Tarigan kembali menegaskan bahwa pengambilan putusan di PN Ambon tidak dikenakan biaya karena sudah ada dalam putusan MA.
Majelis Hakim di tingkat MA RI sebelumnya mengabulkan permohonan kasasi yang diajukan Aziz Fidmatan, S.Sos dan Drs. Saifuddin Nuhuyanan yang tergabung dalam Panitia Pembangunan Unit Sekolah Baru (USB) SMA Tayando, Kota Tual pada kasus dugaan korupsi pembangunan fasilitas pendidikan tersebut.
Majelis Hakim dalam putusannya nomor 447 K/Pid. Sus/2017 mengabulkan permohonan kasasi yang diajukan pemohon atas nama Aziz Fidmatan serta membatalkan putusan Pengadilan Tindak Pidana Korupsi (Tipikor) pada Pengadilan Tinggi Ambon Nomor 21/Pid.Sus-TPK/2016/PT Amb tertanggal 3 November 2016.
Hal yang sama juga berlaku untuk Saifuddin Nuhuyanan namun dengan nomor putusan yang berbeda.
Pemprov menganggarkan dana senilai Rp 1.240.000.000,- yang dialokasikan untuk pembangunan 1 USB SMA Tayando yang berasal dari Dana Dekonsentrasi Dinas Pendidikan Provinsi Maluku.
Kemudian, Sharing Dana dari Pemkot Tual sebesar 25 persen sebesar Rp310 juta.

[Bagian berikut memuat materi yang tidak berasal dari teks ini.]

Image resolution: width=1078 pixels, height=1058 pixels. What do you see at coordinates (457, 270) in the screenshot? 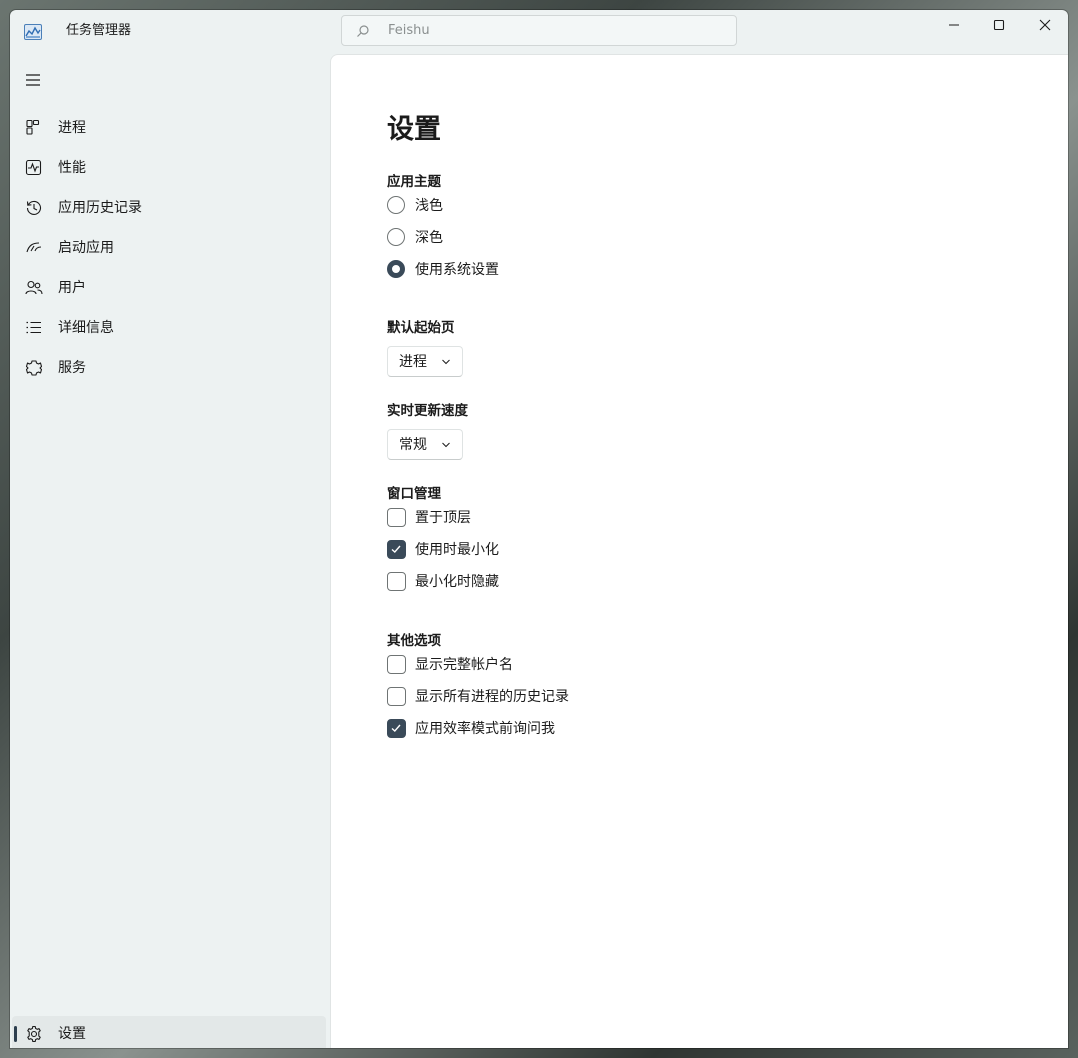
I see `option-label: 使用系统设置` at bounding box center [457, 270].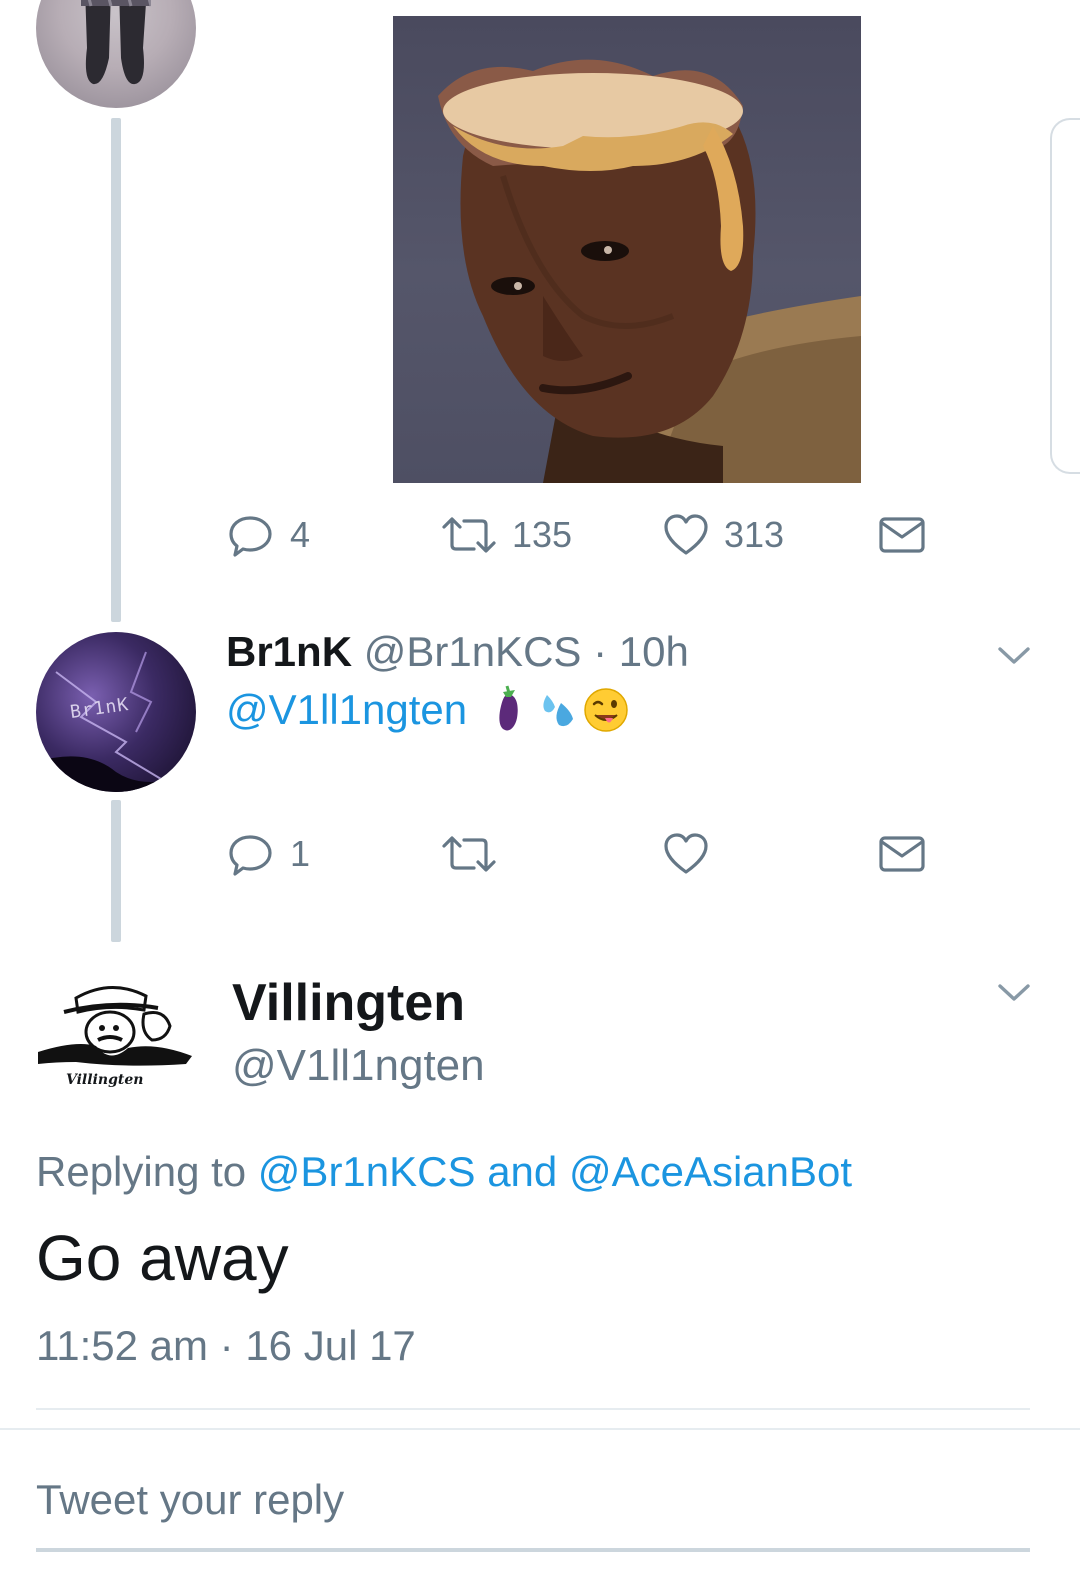 The image size is (1080, 1590). I want to click on display-name-label: Villingten, so click(349, 1003).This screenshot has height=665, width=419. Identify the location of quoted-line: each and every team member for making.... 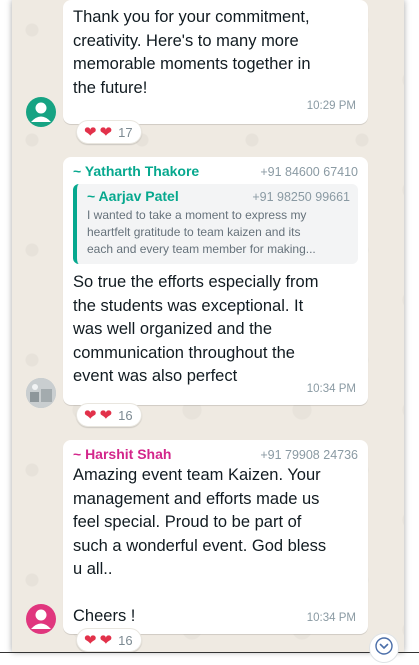
(202, 249).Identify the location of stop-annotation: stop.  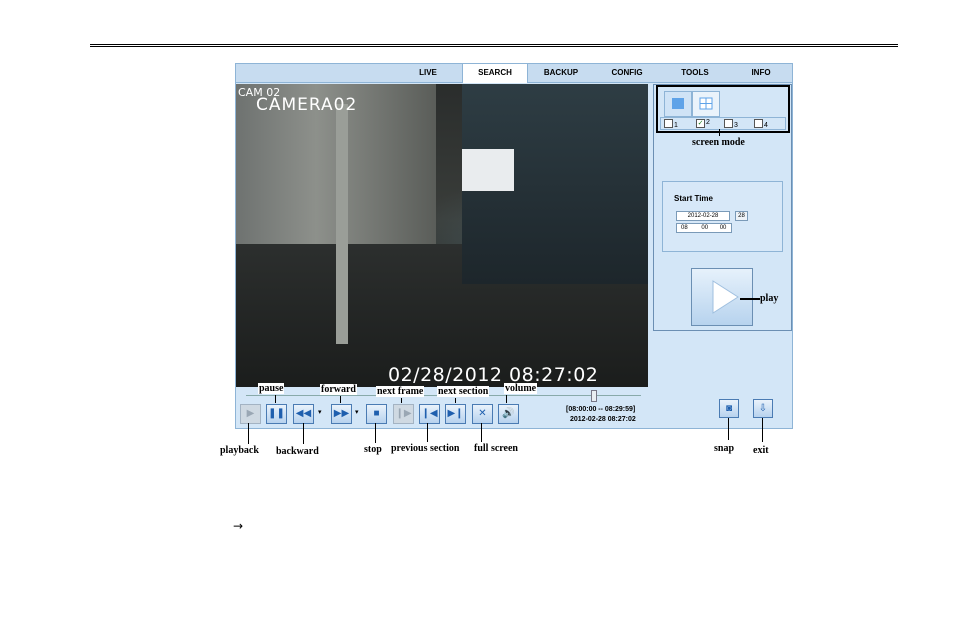
(373, 450).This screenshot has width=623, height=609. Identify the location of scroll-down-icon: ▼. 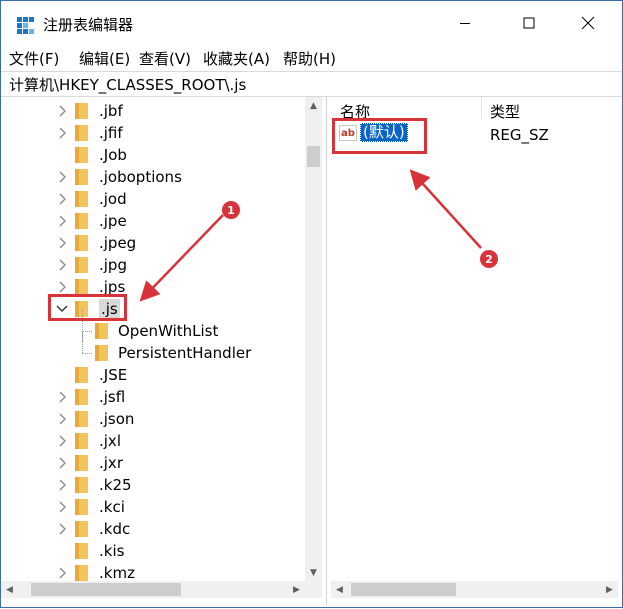
(314, 572).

Dalam surat dari Dinas P dan P Provinsi Maluku bernomor. 25.11/033/08 tertanggal 12 0ktober 2008 merincikan anggaran berupa dana konstruksi sebesar Rp 910 juta yang dialokasikan untuk pembangunan 3 RKB, 1 kantor, 1 perpustakaan, 1 laboratorium, 1 WC siswa dan 1 WC guru.

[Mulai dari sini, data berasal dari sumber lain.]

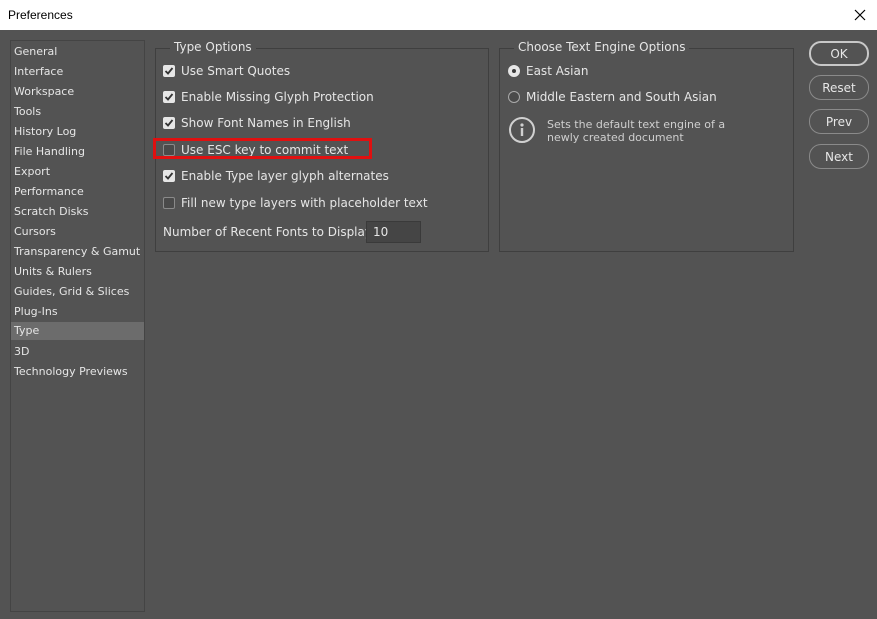 The width and height of the screenshot is (877, 619). I want to click on option-label: East Asian, so click(558, 71).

Kemudian biaya perencanaan pengawasan (Rp 90 juta), meubelir (Rp 140 juta) sebanyak sepaket, Buku teks (Rp 50 juta) sebanyak 1 paket dan alat IPA sebesar Rp 50 juta juga sepaket.
Pemkot Tual kemudian mengeluarkan SK dengan nomor 421.3/51C/28/2008 tertanggal 15 Oktober 2008 memerintahkan pembentukan panitia pembangunan USB SMA Tayando Kota Tual. SK ditandatangani oleh Wakil Wali Tual saat itu, Adam Rahayaan, S.Ag.

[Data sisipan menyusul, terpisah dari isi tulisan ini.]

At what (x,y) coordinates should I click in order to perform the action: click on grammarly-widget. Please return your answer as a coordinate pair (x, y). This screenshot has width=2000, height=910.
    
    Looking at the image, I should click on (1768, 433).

Setelah pembentukan panitia yang terdiri Kepala Dinas Pendidikan Kota Tual, Saifuddin Nuhuyanan selaku Penanggung Jawab, Akib Hanubun selaku Ketua panitia pembangunan dan Aziz Fidmatan selaku bendahara panitia, pekerjaan kemudian mulai dilaksanakan sejak November 2008 hingga September 2009.
Namun sesudah itu, pembangunan terhenti dengan sisa pekerjaan berupa pemasangan keramik di semua ruangan, walaupun keramiknya sudah disiapkan oleh panitia di lokasi pembangunan sebanyak 385 dos karena kehabisan uang. Juga, ada beberapa bagian lainnya.
Anehnya lagi, hingga kasus ini diproses hukum, Pemkot Tual tidak juga mencairkan Dana Sharing Rp310 juta.
Meski belum rampung 100 persen, sejak Januari 2010, sekolah sudah digunakan untuk proses belajar mengajar hingga menghasilkan lulusan 5 angkatan.
Bangunan akhirnya rampung pada 2015 setelah Panitia dengan terpaksa merogoh kocek sendiri hingga ratusan juta rupiah guna menutupi dana sharing yang tidak juga dicairkan Pemkot Tual untuk menuntaskan pekerjaan pembangunan.
Ironisnya, pada 2016, pihak Kejaksaan Negeri Tual malah melakukan proses hukum kepada panitia pembangunan USB SMA Tayando atas laporan pengaduan masyarakat yang hingga saat ini tidak diketahui sumbernya dari mana.
Belum lagi aksi pemerasan ratusan juta rupiah dilakukan oleh Kepala Kejari Tual saat itu, Ahmad Fatoni, dan sejumlah bawahannya kepada Penanggung Jawab Panitia, Saifudin Nuhuyanan hingga ratusan juta dengan sejumlah bukti transfer.
Penetapan ini juga, atas perintah Kepala Kejari Tual, Bambang Marwoto yang saat itu menggantikan Ahmad Fatoni. Sementara sejak 2 Desember 2013, Ketua Panitia Akib Hanubun telah lebih dulu ditetapkan sebagai tersangka.
Dan menyusul penahanan keempat tersangka pada Januari, Februari dan Maret 2016 di Rutan Kelas IIA Waiheru Ambon hingga proses sidang dan vonis di Pengadilan Tipikor pada PN Ambon.
Terkait indikasi bukti-bukti palsu atau rekayasa tersebut, Panitia SMA Tayando telah melaporkan ke sejumlah institusi seperti Komisi Kejaksaan RI, Komisi Yudisial RI, Komnas HAM RI, Komisi III DPR RI, Jamwas Kejagung RI, Dewan Pengawas MA hingga Sekretariat Negara RI dan telah ditindaklanjuti.